----- Dataset entries -----
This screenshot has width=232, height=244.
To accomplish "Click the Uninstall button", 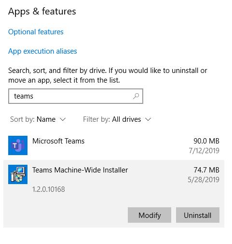I will tap(198, 215).
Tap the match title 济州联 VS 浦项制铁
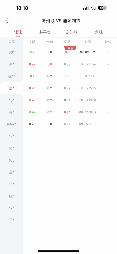Viewport: 117px width, 254px height. (x=61, y=21)
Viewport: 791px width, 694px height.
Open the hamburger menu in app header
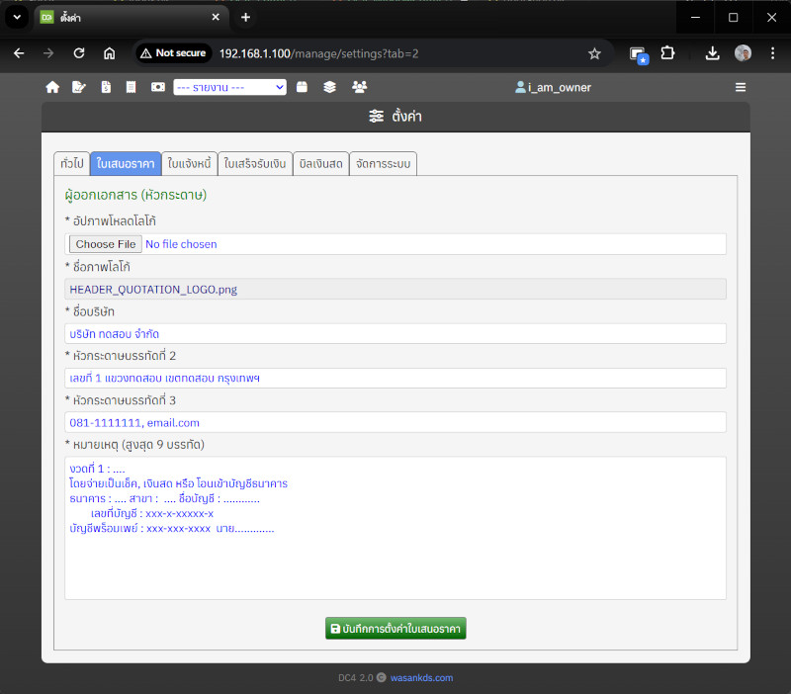click(x=741, y=87)
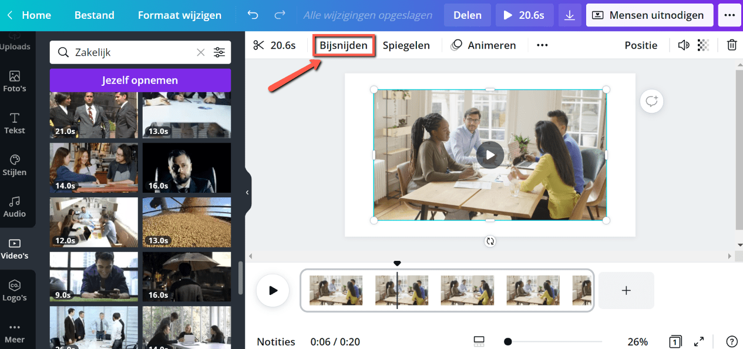743x349 pixels.
Task: Open the Bestand menu
Action: coord(94,15)
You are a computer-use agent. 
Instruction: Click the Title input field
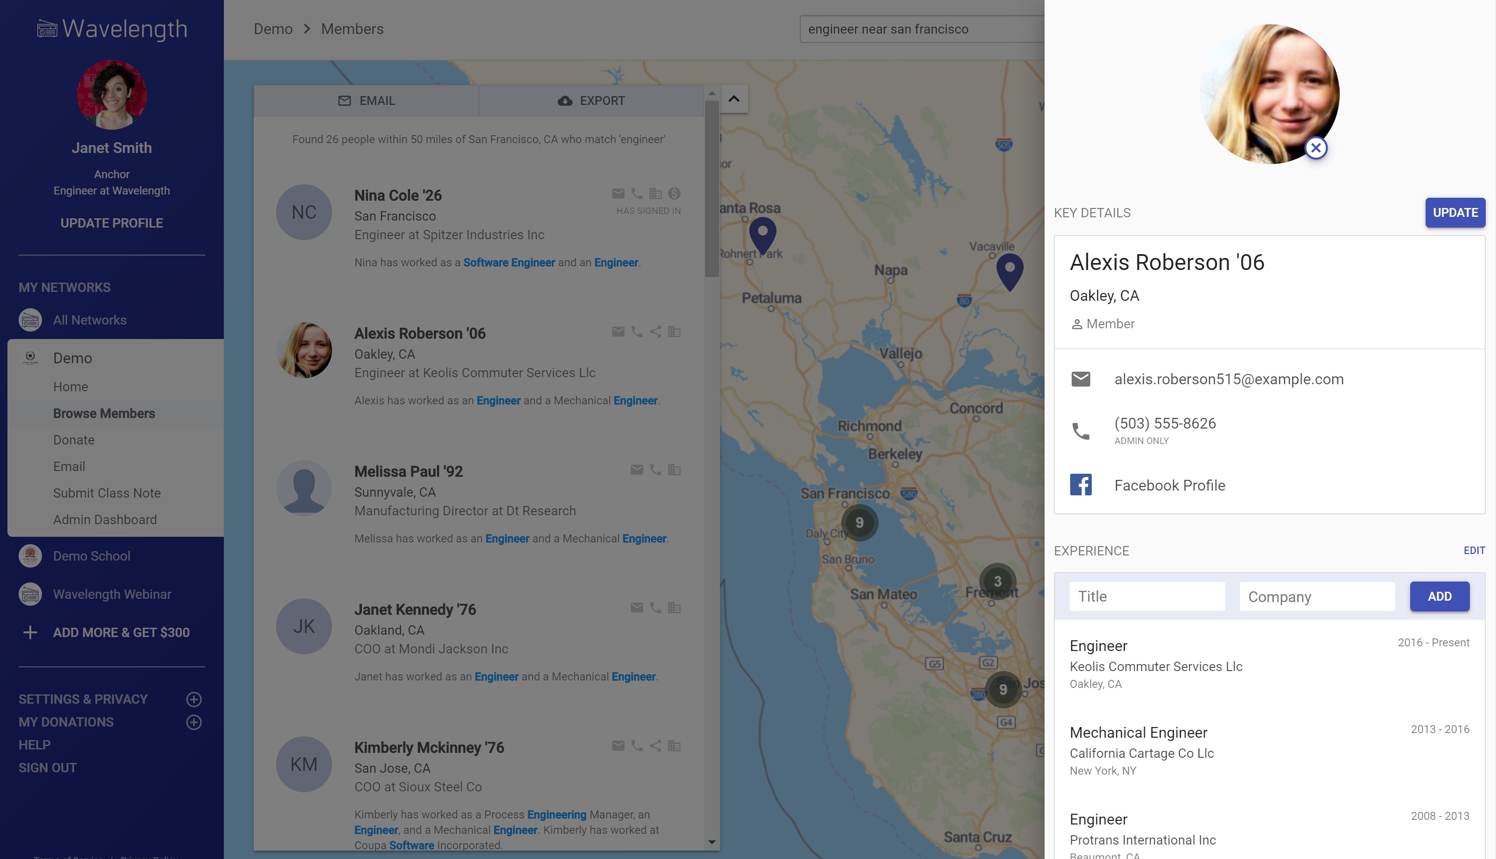tap(1147, 596)
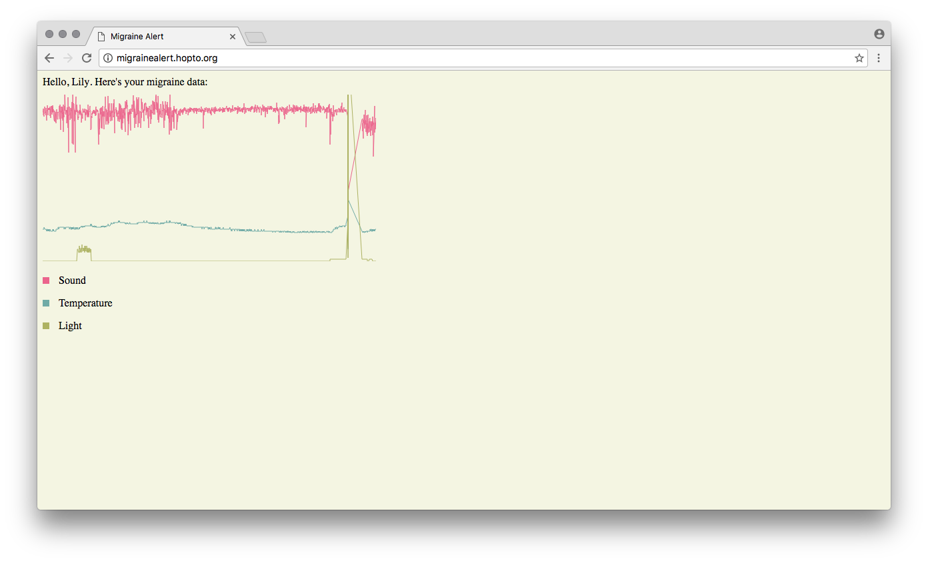
Task: Open the Chrome profile account icon
Action: click(x=879, y=33)
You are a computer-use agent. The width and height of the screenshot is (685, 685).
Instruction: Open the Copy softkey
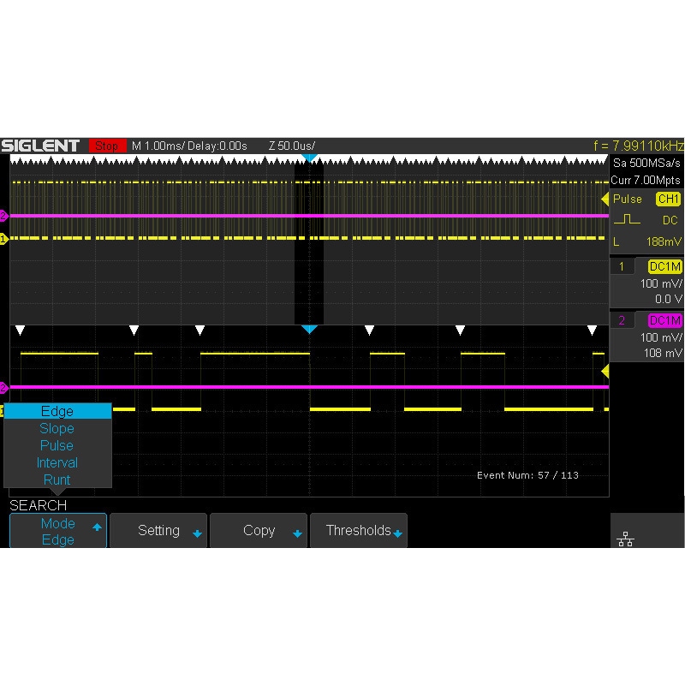pyautogui.click(x=259, y=531)

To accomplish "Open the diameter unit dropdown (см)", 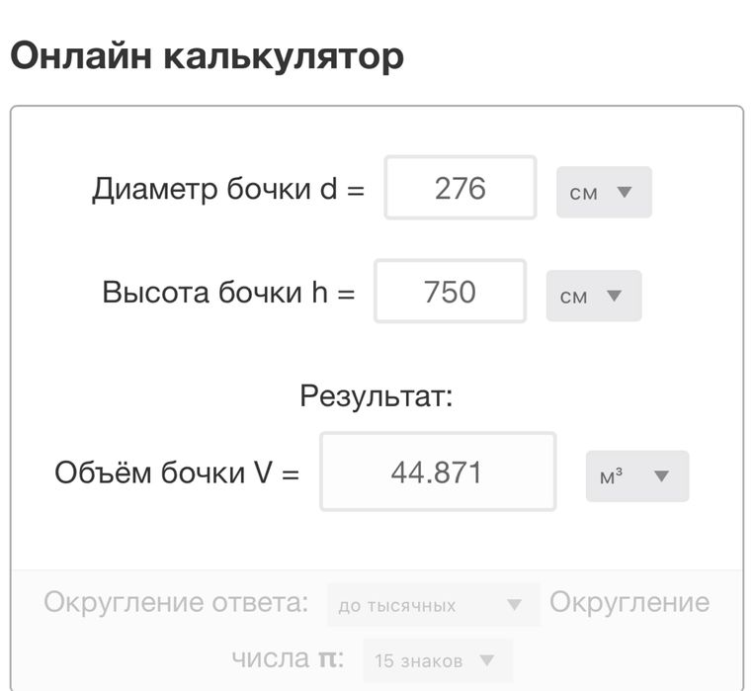I will [x=604, y=192].
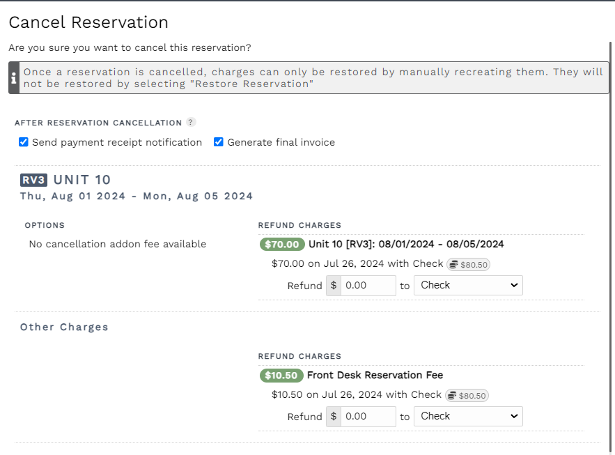Image resolution: width=615 pixels, height=455 pixels.
Task: Click the $80.50 pill under Front Desk Reservation Fee
Action: (x=467, y=395)
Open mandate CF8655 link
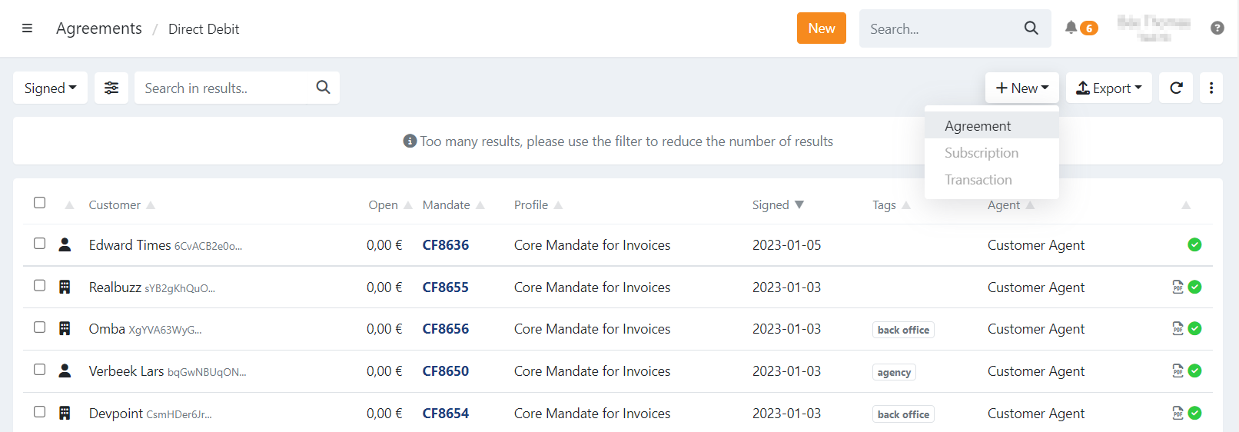This screenshot has height=432, width=1239. 445,287
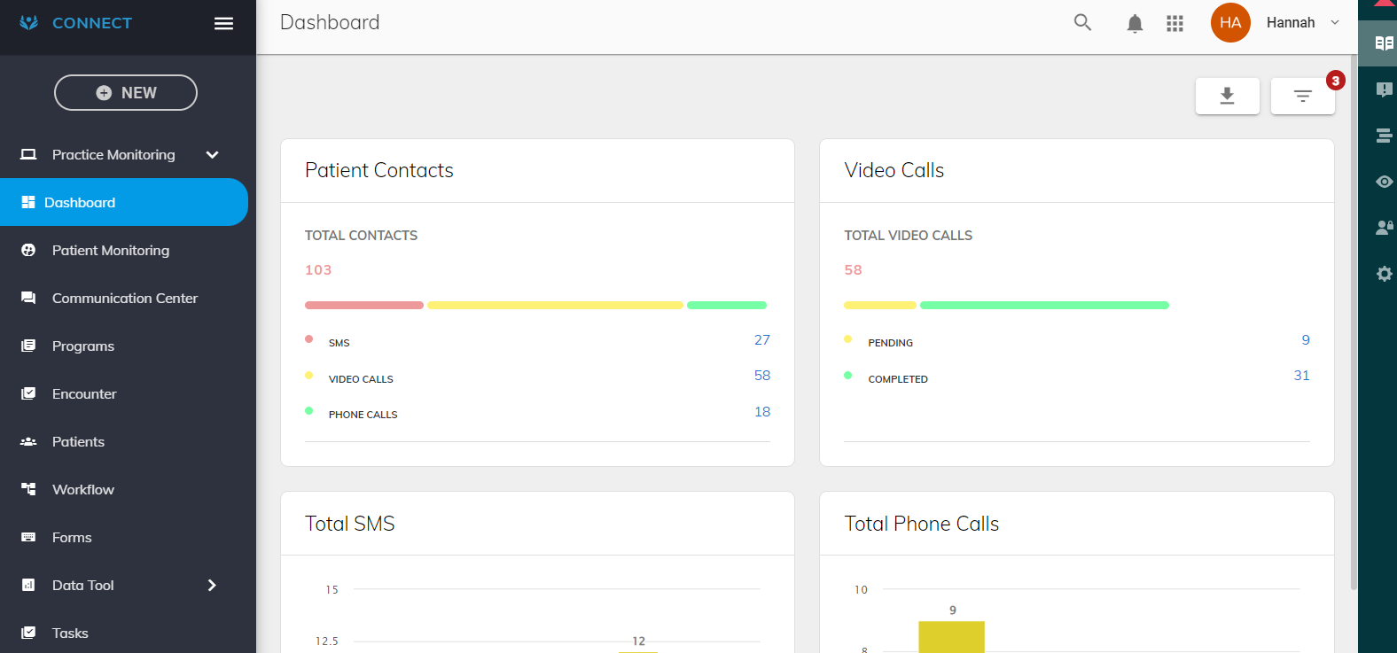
-----
## [Problem description]
What lines in the data above contain the word "computer"? Copy them all.

## [Output]
You are a computer-use agent. 
You are a computer-use agent. The width and height of the screenshot is (685, 685).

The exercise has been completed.